Sans travail et sans argent, il s’est tourné vers son petit trafic de contrefaçons et l’a amélioré. Il abandonna les vieux maîtres pour se concentrer sur les artistes français et allemands du début du XXe siècle ; un choix stratégique, car les pigments et les cadres de cette époque étaient beaucoup plus accessibles. Son volume de travail dépendait de son inspiration ainsi que de ses besoins financiers. « Parfois, je peignais dix œuvres en un mois, puis je passais six mois sans en faire aucune », expliquait-il dans une interview accordée en 2012 à Vanity Fair. Il revisitait sans cesse certains des mêmes artistes, l’expressionniste allemand Johannes Molzahn étant devenu l’une de ses spécialités. Ses faux étaient si convaincants, qu’il a vendu une douzaine de faux Molzahn, dont un à la veuve de l’artiste, qui ont rapporté jusqu’à 45 000 dollars.
La complice
Wolfgang, cependant, n’est pas entré dans la cour des grands jusqu’à ce qu’en 1992, il rencontre Helene Beltracchi, une antiquaire à ses heures perdues qui travaillait pour une société de production cinématographique. Le marché de l’art était alors en plein marasme et Wolfgang avait suspendu temporairement son trafic de contrefaçons pour parcourir le monde et filmer un documentaire sur les pirates. Lorsqu’Helene rencontre Wolfgang pour la première fois, elle le prend pour un fou (un article sur les crimes des Beltracchi insistera plus tard que « la limite entre le génie et le fou est mince »), mais elle ne tarde pas à se raviser, admirant son intelligence et son perfectionnisme.
Quant à Wolfgang, il est tout de suite tombé amoureux d’Helene, 34 ans. « La première fois que j’ai vu Helene, je me suis dit que j’allais épouser cette femme et avoir des enfants avec elle », a déclaré Wolfgang dans une interview. Le faussaire par excellence avait vu juste ; Helene a rapidement quitté son petit ami de longue date et s’est installée chez Wolfgang. Ils n’ont jamais terminé le documentaire sur les pirates (selon Vanity Fair, ils ont laissé les acteurs et l’équipage bloqués à Majorque), choisissant de se concentrer sur un autre type de piraterie : escroquer des collectionneurs d’art.
Wolfgang a le sentiment d’avoir trouvé en Helene la personne idéale pour lui (il a un jour décrit son couple comme « les Bonnie and Clyde du monde de l’art […] mais avec des crayons ») et il a raison.

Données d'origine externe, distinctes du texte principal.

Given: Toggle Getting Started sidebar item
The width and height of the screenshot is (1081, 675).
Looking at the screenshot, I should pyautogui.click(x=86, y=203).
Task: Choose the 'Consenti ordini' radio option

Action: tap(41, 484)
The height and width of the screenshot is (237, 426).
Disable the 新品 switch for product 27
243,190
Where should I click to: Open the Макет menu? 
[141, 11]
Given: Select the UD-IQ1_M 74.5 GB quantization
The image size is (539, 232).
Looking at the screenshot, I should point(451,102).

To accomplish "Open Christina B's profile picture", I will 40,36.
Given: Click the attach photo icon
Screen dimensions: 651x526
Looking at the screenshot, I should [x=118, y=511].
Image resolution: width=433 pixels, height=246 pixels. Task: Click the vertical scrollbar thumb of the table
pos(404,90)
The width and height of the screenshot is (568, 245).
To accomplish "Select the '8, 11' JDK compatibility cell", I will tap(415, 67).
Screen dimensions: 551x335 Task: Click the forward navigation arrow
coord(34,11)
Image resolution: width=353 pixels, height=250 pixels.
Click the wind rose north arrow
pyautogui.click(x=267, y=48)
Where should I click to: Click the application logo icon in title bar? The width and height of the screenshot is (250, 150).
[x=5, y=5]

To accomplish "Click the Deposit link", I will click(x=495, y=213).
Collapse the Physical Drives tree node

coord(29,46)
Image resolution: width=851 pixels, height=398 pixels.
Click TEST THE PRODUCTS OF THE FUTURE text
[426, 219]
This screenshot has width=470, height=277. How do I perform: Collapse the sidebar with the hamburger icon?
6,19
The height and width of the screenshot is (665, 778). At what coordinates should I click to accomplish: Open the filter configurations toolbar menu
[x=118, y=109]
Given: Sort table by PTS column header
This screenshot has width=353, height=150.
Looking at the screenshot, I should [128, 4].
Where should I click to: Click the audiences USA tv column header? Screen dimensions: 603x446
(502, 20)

Helene découvrit la vérité sur les affaires secrètes de Wolfgang « le premier ou le deuxième jour » de leur relation, mais ça ne l’a pas décontenancée et elle accepta vite d’être la complice de son mari.
La première incursion de Wolfgang et Helene dans le côté obscur du monde de l’art s’est déroulée plus facilement qu’ils ne l’auraient cru. Après avoir informé Lempertz (une maison de vente aux enchères haut de gamme de Cologne) qu’ils avaient un tableau du cubiste Georges Valmier du début du XXe siècle à vendre, un représentant de la maison de vente aux enchères a rapidement récupéré le « Valmier » pour 20 000 Deutsche Marks. Helene a été presque étonnée du peu de questions posées par la maison de vente aux enchères lors de l’évaluation du faux Valmier : « Normalement, on penserait que ces experts étudient le tableau et cherchent des preuves de sa provenance. [L’experte] a posé deux ou trois questions. 10 minutes plus tard, elle était partie », a-t-elle insisté.
Les pirates du marché de l’art
Les Beltracchi ont été assez malins pour savoir que ce ne serait pas toujours aussi facile. Trois ans après avoir vendu le faux Valmier, ils ont élaboré une histoire sur laquelle ils se sont appuyés pendant des années pour expliquer la provenance douteuse de la grande quantité de faux qu’ils entendaient revendre à des maisons de ventes aux enchères et des collectionneurs crédules.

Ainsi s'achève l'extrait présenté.